** START OF Records supplied **

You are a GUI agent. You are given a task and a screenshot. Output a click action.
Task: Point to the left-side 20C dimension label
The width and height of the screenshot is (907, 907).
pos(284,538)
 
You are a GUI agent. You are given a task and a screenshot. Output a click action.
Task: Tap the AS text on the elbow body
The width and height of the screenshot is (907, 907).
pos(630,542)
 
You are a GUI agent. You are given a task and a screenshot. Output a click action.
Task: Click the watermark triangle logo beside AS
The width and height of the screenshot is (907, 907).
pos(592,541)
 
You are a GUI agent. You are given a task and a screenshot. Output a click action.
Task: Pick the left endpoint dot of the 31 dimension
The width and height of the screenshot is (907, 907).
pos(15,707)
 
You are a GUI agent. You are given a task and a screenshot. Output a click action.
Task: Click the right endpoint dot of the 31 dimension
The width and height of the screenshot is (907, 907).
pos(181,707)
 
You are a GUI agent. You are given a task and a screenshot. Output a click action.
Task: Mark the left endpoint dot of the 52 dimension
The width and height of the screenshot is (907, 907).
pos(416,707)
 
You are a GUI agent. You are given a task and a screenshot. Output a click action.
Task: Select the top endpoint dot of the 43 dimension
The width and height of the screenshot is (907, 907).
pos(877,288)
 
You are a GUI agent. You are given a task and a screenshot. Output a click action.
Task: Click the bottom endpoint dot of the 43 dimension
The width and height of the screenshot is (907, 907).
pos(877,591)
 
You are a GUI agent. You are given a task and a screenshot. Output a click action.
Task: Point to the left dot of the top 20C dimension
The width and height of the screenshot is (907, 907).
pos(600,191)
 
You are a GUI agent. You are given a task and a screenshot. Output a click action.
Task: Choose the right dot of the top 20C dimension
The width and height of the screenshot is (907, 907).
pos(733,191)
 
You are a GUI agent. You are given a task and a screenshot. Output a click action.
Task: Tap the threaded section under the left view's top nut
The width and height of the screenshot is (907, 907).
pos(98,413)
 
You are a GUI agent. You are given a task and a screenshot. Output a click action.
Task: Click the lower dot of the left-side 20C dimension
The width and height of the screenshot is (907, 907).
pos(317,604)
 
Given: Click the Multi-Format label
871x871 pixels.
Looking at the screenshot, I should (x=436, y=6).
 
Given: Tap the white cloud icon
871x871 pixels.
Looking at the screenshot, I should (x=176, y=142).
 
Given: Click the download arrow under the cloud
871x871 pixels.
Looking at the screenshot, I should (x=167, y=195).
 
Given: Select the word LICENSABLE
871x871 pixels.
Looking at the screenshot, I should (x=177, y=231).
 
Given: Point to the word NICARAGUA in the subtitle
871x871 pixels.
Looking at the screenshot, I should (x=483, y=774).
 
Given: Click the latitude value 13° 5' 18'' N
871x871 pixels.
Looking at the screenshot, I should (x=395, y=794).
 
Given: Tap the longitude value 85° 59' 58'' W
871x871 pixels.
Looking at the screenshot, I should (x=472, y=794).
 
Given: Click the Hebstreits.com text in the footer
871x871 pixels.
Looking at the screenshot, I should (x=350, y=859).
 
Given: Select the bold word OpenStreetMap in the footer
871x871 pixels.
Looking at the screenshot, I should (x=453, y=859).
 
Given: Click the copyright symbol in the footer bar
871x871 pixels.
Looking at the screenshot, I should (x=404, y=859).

** END OF Records supplied **

* **Written problem**:
Copy every line of the material above without any change.

* **Task result**:
You are a GUI agent. You are given a task and a screenshot. Output a click action.
Task: Point to the left-side 20C dimension label
The width and height of the screenshot is (907, 907).
pos(284,538)
 
You are a GUI agent. You are given a task and a screenshot. Output a click action.
Task: Tap the AS text on the elbow body
The width and height of the screenshot is (907, 907).
pos(630,542)
 
You are a GUI agent. You are given a task and a screenshot. Output a click action.
Task: Click the watermark triangle logo beside AS
The width and height of the screenshot is (907, 907).
pos(592,541)
 
You are a GUI agent. You are given a task and a screenshot. Output a click action.
Task: Pick the left endpoint dot of the 31 dimension
The width and height of the screenshot is (907, 907).
pos(15,707)
 
You are a GUI agent. You are given a task and a screenshot. Output a click action.
Task: Click the right endpoint dot of the 31 dimension
The width and height of the screenshot is (907, 907).
pos(181,707)
 
You are a GUI agent. You are given a task and a screenshot. Output a click action.
Task: Mark the left endpoint dot of the 52 dimension
The width and height of the screenshot is (907, 907).
pos(416,707)
 
You are a GUI agent. You are given a task and a screenshot. Output a click action.
Task: Select the top endpoint dot of the 43 dimension
The width and height of the screenshot is (907, 907).
pos(877,288)
 
You are a GUI agent. You are given a task and a screenshot. Output a click action.
Task: Click the bottom endpoint dot of the 43 dimension
The width and height of the screenshot is (907, 907).
pos(877,591)
 
You are a GUI agent. You are given a task and a screenshot. Output a click action.
Task: Point to the left dot of the top 20C dimension
The width and height of the screenshot is (907, 907).
pos(600,191)
 
You are a GUI agent. You are given a task and a screenshot. Output a click action.
Task: Choose the right dot of the top 20C dimension
The width and height of the screenshot is (907, 907).
pos(733,191)
 
You are a GUI agent. You are given a task and a screenshot. Output a click action.
Task: Tap the threaded section under the left view's top nut
The width and height of the screenshot is (907, 907).
pos(98,413)
 
You are a GUI agent. You are given a task and a screenshot. Output a click action.
Task: Click the lower dot of the left-side 20C dimension
The width and height of the screenshot is (907, 907).
pos(317,604)
 
Given: Click the Multi-Format label
871x871 pixels.
Looking at the screenshot, I should (x=436, y=6).
 
Given: Tap the white cloud icon
871x871 pixels.
Looking at the screenshot, I should (x=176, y=142).
 
Given: Click the download arrow under the cloud
871x871 pixels.
Looking at the screenshot, I should (x=167, y=195).
 
Given: Select the word LICENSABLE
871x871 pixels.
Looking at the screenshot, I should (x=177, y=231).
 
Given: Point to the word NICARAGUA in the subtitle
871x871 pixels.
Looking at the screenshot, I should (x=483, y=774).
 
Given: Click the latitude value 13° 5' 18'' N
871x871 pixels.
Looking at the screenshot, I should (x=395, y=794).
 
Given: Tap the longitude value 85° 59' 58'' W
871x871 pixels.
Looking at the screenshot, I should (x=472, y=794).
 
Given: Click the Hebstreits.com text in the footer
871x871 pixels.
Looking at the screenshot, I should (x=350, y=859).
 
Given: Select the bold word OpenStreetMap in the footer
871x871 pixels.
Looking at the screenshot, I should (x=453, y=859).
 
Given: Click the copyright symbol in the footer bar
871x871 pixels.
Looking at the screenshot, I should (x=404, y=859).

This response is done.